** begin Extract **
2.6. Unpack Assignment Expression

  • Since Python 3.8: PEP 572 -- Assignment Expressions

  • Also known as "Walrus operator"

  • Also known as "Named expression"

During discussion of this PEP, the operator became informally known as "the walrus operator". The construct's formal name is "Assignment Expressions" (as per the PEP title), but they may also be referred to as "Named Expressions". The CPython reference implementation uses that name internally). 1

Guido van Rossum stepped down after accepting PEP 572 -- Assignment Expressions:

../../_images/unpack-assignmentexpr-bdfl.png

2.6.1. Syntax

Scalar:

(x := <VALUE>)

Comprehension:

result = [<RETURN>
          for <VARIABLE1> in <ITERABLE>
          if (<VARIABLE2> := <EXPR>)]
result = [<RETURN>
          for <VARIABLE1> in <ITERABLE>
          if (<VARIABLE2> := <EXPR>)
          and (<VARIABLE3> := <EXPR>)]
result = [<RETURN>
          for <VARIABLE1> in <ITERABLE>
          if (<VARIABLE2> := <EXPR>)
          and (<VARIABLE3> := <EXPR>)
          or (<VARIABLE4> := <EXPR>)]

2.6.2. Example

  • First defines identifier with value

  • Then returns the value from the identifier

  • Both operations in the same line

>>> x = 1
>>> print(x)
1
>>> print(x = 1)
Traceback (most recent call last):
TypeError: 'x' is an invalid keyword argument for print()
>>> print(x := 1)
1

2.6.3. What is not

  • It's not substitution for equals

>>> x = 1
>>> print(x)
1
>>> x := 1
Traceback (most recent call last):
SyntaxError: invalid syntax

2.6.4. Processing Streams

  • Processing steams in chunks:

>>> 
... file = open('myfile.txt')
... chunk = file.read(100)
...
... while chunk:
...     print(chunk)
...     chunk = file.read(100)
>>> 
... file = open('myfile.txt')
...
** end Extract **
Challenge:
Please pick up the assignment expression tutorial where it stops and keep it going from there. You won't need the material that comes next.
** begin Stored data **
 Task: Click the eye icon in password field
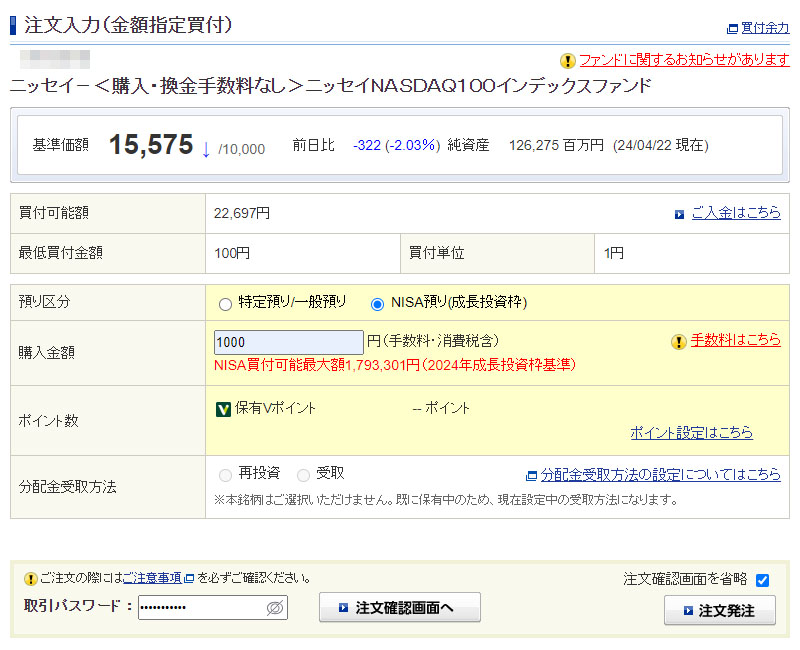coord(275,608)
** end Stored data **
Task answer:
... while chunk := file.read(100):
...     print(chunk)

2.6.5. Checking Match

>>> import re
>>>
>>> DATA = 'mwatney@nasa.gov'

Typically regular expressions requires to check if the value is not None before using it further:

>>> result = re.search(r'@nasa.gov', DATA)
>>>
>>> if result:
...     print(result)
<re.Match object; span=(7, 16), match='@nasa.gov'>

Assignment expressions allows to merge two independent lines into one coherent statement:

>>> if result := re.search(r'@nasa.gov', DATA):
...     print(result)
<re.Match object; span=(7, 16), match='@nasa.gov'>

2.6.6. Comprehensions

Let's define data:

>>> DATA = ['Mark Watney',
...         'Melissa Lewis',
...         'Rick Martinez']

Typical comprehension would require calling str.split() multiple times:

>>> result = [{'firstname': fullname.split()[0],
...            'lastname': fullname.split()[1]}
...           for fullname in DATA]
>>>
>>> print(result)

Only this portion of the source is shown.